Marie veut lui baiser les pieds ; mais Jésus lui dit : Ne me touche point. Je ne suis pas encore monté vers mon Père. Marie s'abandonne tout entière à la joie du moment. Elle pense que les relations qui avaient existé jusqu'à la mort de Jésus entre lui et ses disciples, doivent simplement être reprises. Jésus s'y oppose. Il ne faut pas que Marie s'attache à cette apparition corporelle et visible. Il faut qu'elle éloigne d'elle la pensée que le travail de Jésus sur la terre doive continuer, que le Seigneur va de nouveau manger et boire avec ses disciples, aller de lieu en lieu pour prêcher et faire des miracles. Cette oeuvre est terminée. Il est ressuscité pour aller au Père, pour fonder son royaume et conduire les siens du haut de son trône de gloire. Marie ne doit pas se contenter du mince bonheur de l'embrasser au moment où il lui apparaît sous une forme, visible ; elle doit apprendre à le toucher avec la main de la foi et avec des lèvres qui chantent ses louanges.

_Entrées de pointage sur documents et captures d'écran:_
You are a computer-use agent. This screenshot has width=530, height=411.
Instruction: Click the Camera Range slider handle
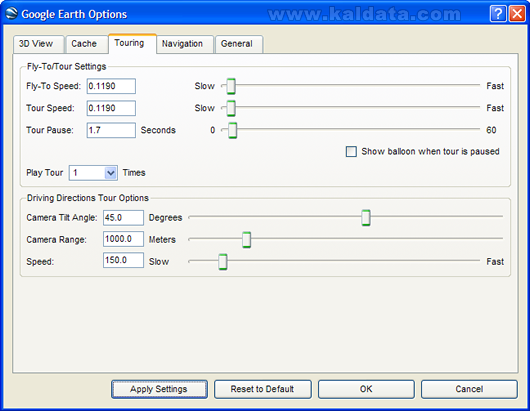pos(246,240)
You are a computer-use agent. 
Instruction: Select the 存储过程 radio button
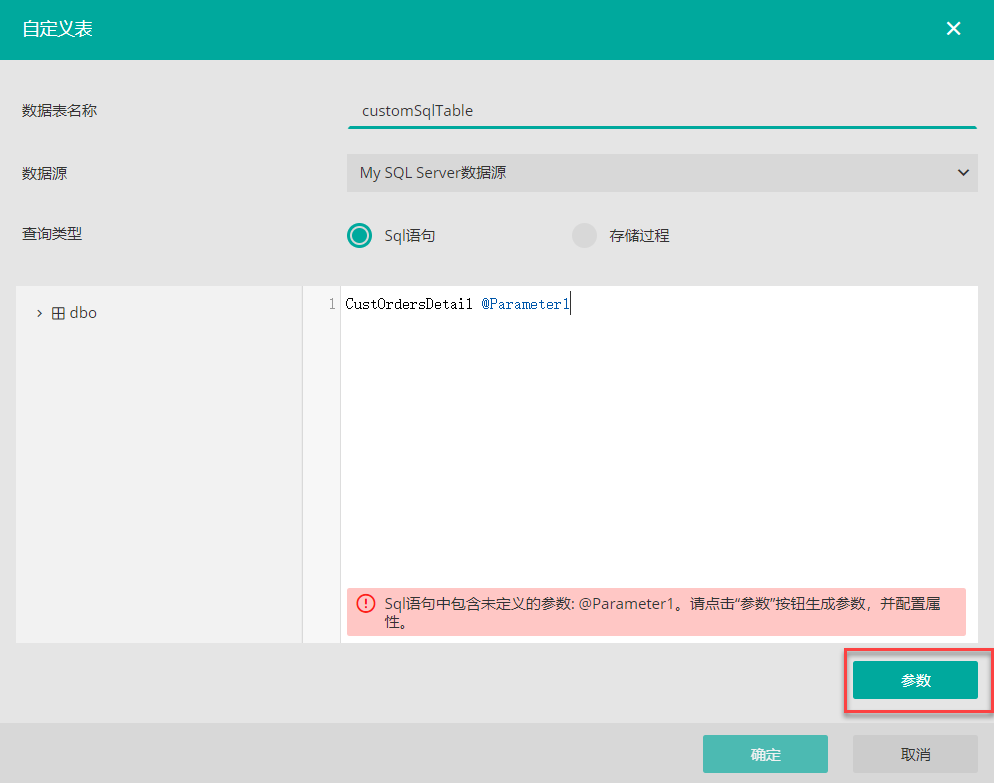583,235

==

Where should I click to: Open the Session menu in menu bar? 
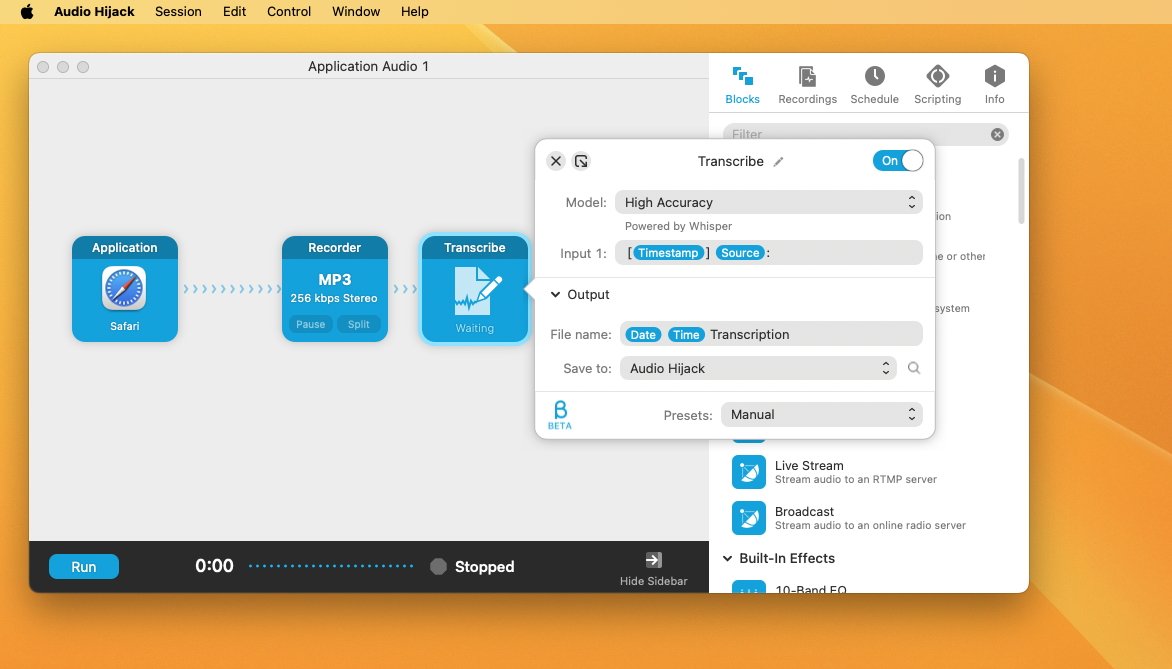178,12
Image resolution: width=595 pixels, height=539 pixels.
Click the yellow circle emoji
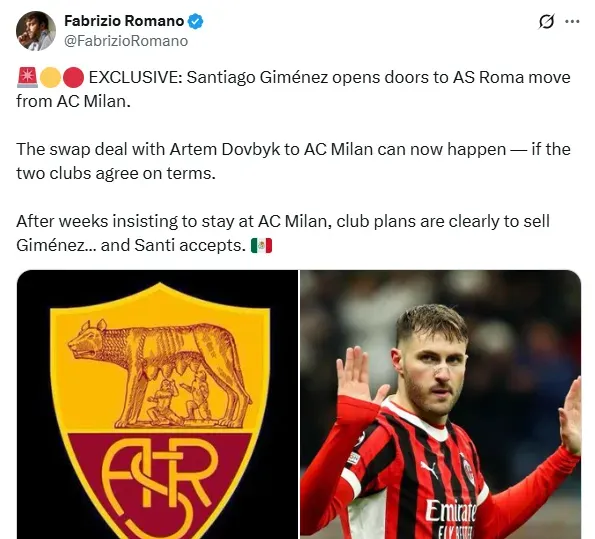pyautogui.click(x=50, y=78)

_Objectif de la tâche:_
Poursuivez le passage cité sur la rencontre de Marie avec Jésus ressuscité, en reprenant juste après sa dernière phrase.

_Réponse attendue:_
Mais va vers mes frères et dis-leur que je monte vers mon Père et votre Père, vers mon Dieu et votre Dieu. Ce nom de frère, sorti de la bouche du Ressuscité, est extrêmement précieux pour tout pécheur reçu en grâce. Ainsi, même après avoir arraché à la mort sa puissance, même après être sorti du tombeau comme Prince de la vie, même après avoir repris possession de son trône comme dominateur du monde, il n'a pas honte de se nommer notre frère. Un coeur de frère sur le trône de Dieu ! quelle consolation ! quel honneur, quel puissant motif, pour notre coeur, de se confier en lui sans réserve et pour l'éternité !

Marie Madeleine vint annoncer aux disciples qu'elle avait vu le Seigneur et qu'il lui avait dit cela. Quiconque a trouvé Jésus dans la foi, est aussitôt consacré à son service pour lui rendre témoignage. Quiconque a trouvé en Jésus la paix de son coeur, devient aussitôt un messager de salut pour annoncer la paix aux coeurs qui en sont encore privés. Quant aux messagers eux-mêmes, ce qui est précieux pour eux, c'est de pouvoir dire : « J'ai vu le Seigneur et il m'a dit cela. »

Quant aux autres femmes, l'ange leur a annoncé qu'elles verraient le Seigneur en Galilée. Mais ce compatissant Sauveur voit bien que ces pauvres femmes sont ballottées entre la crainte et l'espérance. Elles voudraient bien croire, mais elles n'osent pas. Elles sont chargées d'annoncer aux disciples la résurrection de leur Maître, et elles-mêmes n'ont pas encore eu la joie d'en être pleinement convaincues. Ceci attriste le Seigneur. C'est pourquoi il va au-devant d'elles, avant qu'elles soient entrées dans la ville et leur dit : Je vous salue. Elles le reconnurent immédiatement, s'approchèrent, de lui, se prosternèrent devant lui et l'adorèrent. Elles lui embrassèrent les pieds et il les laissa faire. Il leur dit même : Ne craignez point.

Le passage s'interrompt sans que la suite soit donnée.